Social Listening Data Pipelines

Goal

Client wanted to continuously quantify how the biggest and 200+ most polluting companies compare to each other (on the 0-100 scale) when it comes to their reputation + performance in causing less pollution + pro-activity in the space of general sustainability.

Role

Leveraged python OOP code across various tasks, reducing time-to-delivery by 60%. The code executes competitive benchmarking and sentiment analysis, thus improving the client’s campaign accuracy.
Co-developed python data pipelines for web crawling, ETL, data validation, and testing. To our client this serves as an extensive and efficient social listening system. The system scans corporate social media, annual reports for the 200+ companies, processes the data and feeds into the charts and KPIs at the front-end.
Quantified the reputation, sustainability and pollution reduction efforts across 200 target companies.
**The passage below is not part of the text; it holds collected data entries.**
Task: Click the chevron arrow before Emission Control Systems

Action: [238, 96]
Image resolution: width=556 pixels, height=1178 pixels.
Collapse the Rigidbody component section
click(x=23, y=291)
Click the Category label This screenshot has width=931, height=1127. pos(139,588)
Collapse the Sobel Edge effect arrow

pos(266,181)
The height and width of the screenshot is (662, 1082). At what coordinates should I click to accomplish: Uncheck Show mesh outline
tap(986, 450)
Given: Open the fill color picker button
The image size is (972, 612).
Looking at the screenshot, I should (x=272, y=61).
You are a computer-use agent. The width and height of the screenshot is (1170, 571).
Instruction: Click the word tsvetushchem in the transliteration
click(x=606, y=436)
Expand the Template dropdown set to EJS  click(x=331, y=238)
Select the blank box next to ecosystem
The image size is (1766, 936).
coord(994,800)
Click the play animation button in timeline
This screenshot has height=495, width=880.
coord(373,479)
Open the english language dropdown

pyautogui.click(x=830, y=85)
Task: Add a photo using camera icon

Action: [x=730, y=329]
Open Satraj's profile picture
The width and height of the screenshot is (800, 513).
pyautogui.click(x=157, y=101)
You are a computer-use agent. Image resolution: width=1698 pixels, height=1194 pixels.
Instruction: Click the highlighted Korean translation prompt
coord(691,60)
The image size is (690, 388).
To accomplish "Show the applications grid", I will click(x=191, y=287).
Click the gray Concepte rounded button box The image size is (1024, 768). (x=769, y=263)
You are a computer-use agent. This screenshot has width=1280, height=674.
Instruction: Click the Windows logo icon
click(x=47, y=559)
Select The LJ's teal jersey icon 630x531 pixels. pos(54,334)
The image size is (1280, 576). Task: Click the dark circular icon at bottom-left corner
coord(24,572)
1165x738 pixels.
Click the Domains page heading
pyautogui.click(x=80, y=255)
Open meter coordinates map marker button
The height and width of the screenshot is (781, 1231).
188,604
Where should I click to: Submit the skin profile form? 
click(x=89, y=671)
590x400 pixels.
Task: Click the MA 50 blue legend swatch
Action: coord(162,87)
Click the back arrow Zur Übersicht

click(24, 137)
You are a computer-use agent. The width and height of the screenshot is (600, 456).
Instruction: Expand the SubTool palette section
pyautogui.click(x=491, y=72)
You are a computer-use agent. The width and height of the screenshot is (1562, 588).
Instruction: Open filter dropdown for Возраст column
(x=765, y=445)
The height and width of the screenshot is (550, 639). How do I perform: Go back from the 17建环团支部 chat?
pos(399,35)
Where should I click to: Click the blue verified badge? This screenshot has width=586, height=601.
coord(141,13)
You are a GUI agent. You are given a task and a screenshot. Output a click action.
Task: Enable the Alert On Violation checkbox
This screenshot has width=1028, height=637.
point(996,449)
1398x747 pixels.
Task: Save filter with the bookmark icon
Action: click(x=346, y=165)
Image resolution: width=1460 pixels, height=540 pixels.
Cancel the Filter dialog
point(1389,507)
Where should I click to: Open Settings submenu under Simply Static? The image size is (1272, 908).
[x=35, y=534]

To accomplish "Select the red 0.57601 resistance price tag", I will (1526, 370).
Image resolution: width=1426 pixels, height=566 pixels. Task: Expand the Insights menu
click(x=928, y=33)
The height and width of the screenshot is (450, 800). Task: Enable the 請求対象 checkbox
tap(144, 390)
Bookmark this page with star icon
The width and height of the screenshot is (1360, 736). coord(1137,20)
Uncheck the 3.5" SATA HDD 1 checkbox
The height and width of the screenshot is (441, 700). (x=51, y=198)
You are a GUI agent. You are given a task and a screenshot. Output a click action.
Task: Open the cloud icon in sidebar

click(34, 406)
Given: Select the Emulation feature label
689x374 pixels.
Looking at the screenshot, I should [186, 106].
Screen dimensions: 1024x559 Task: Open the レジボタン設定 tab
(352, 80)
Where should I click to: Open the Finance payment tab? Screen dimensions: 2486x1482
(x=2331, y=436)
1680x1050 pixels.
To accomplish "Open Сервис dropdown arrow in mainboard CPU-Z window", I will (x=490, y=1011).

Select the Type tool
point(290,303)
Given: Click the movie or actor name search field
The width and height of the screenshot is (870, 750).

Outcome was key in the acquisition of 2 new high-profile clients;

Capability

Multi-source and multi-keyword data pipelines driving sentiment analysis, competitive benchmarking and effective resource allocation in multinational advertising and public relations company.

Tech Stack

Python (OOP) ; PyTest ; data pipelines building (Python + Luigi) ; Regular Expressions (Regex) ; Git ; Data validation (Great Expectations); Data ETL ; Web crawling (pages and apis) ; AWS S3

Year

2022